I'm not saying the proof isnt valuable, just that it's not magical and actually requires the user to understand the majority of the proof already.
This algorithm is surprising and interesting because it doesn't work at all like it at first seems to.
The low-indexed portion is sorted, but isn't guaranteed to contain the lowest or the highest i elements of the list (except when i=1), and the list is ultimately sorted in decreasing, not increasing order. The final sort doesn't occur until the last iteration of the outer loop when the inequality is reversed (the interesting variable, j, is on the right).
Because of that, the proof outline discussed here doesn't work.
Consider what happens if the unique smallest element starts at position n.
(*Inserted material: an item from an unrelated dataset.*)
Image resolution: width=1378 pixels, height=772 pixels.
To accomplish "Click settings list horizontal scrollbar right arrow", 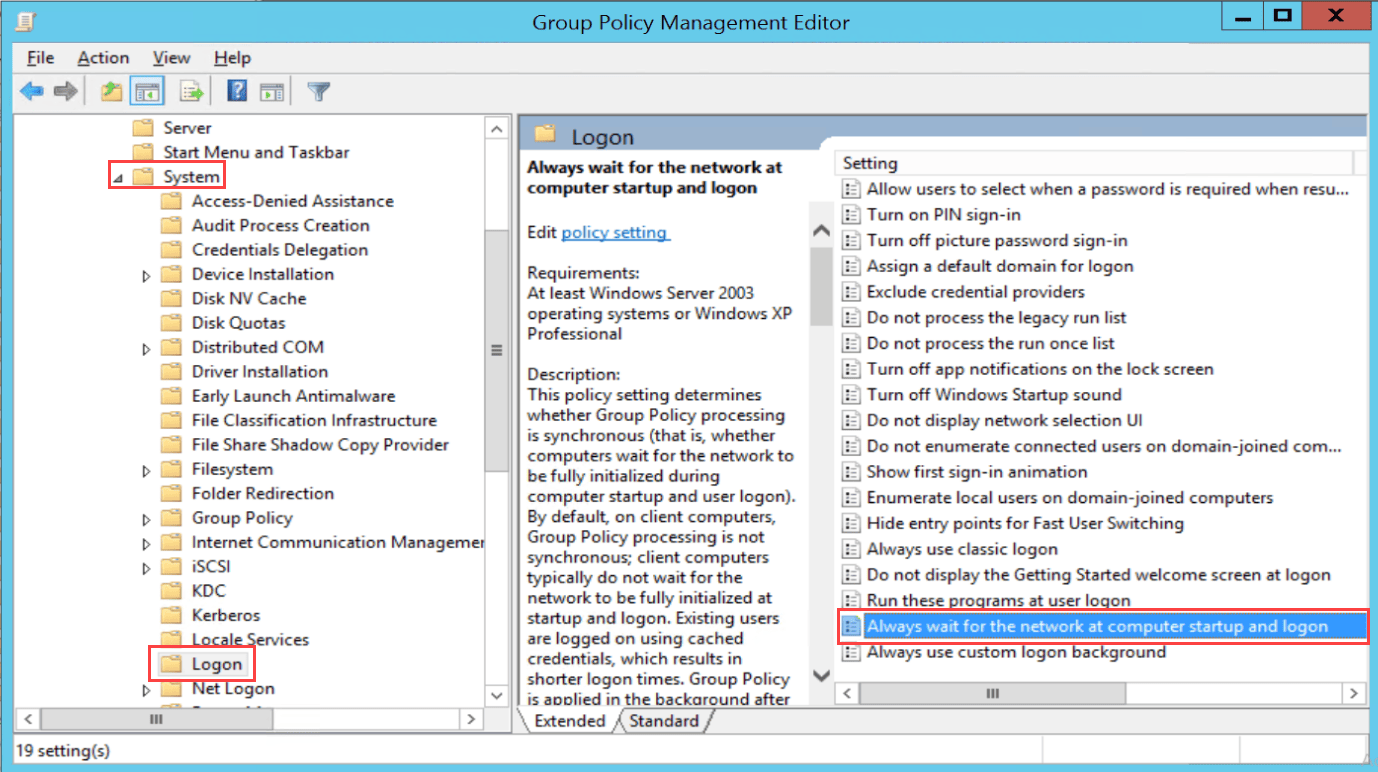I will pyautogui.click(x=1354, y=693).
It is placed at the start of the list (the correct final position) in the final iteration of the outer loop (i=n), and not before.
Proof (for simplicity the list is indexed 1 to n):
Let A[n] < A[k] for all k != n in the initial list.
Elements are only swapped when A[i] < A[j]. If i != n and j = n, then A[i] > A[n] = A[j], so A[n] is not swapped.
Then, when i = n and j = 1, A[i] = A[n] < A[1] = A[j], so A[1] and A[n] are swapped, placing the smallest element in position 1 at last.
That is an elegant proof... for a totally different algorithm. J starts at 1, not at I. Every element of the loop is subject to be moved in every single outer iteration. Besides it gets the comparison backwards.
You are absolutely correct, I was gun ho and got punished with internet shame, bellow is the correct proof. but the point still stands.
Solution is even simpler:
Empty case after 1 iteration (I=1) the largest number is at position 1
Base case: after 2 iterations (I=2) the 2 first elements are ordered, and the largest number is at position 2
Assume N case: after N iterations the first N numbers are ordered (within the sub list, not for the entire array) and the largest number is at position N
N+1 case (I=N+1):
For Every J<N+1 and A[J]>= A[I] nothing will happen
From the first J where J<N+1 and A[J] < A[I] (denote x) each cell will switch as A[J] < A[J+1]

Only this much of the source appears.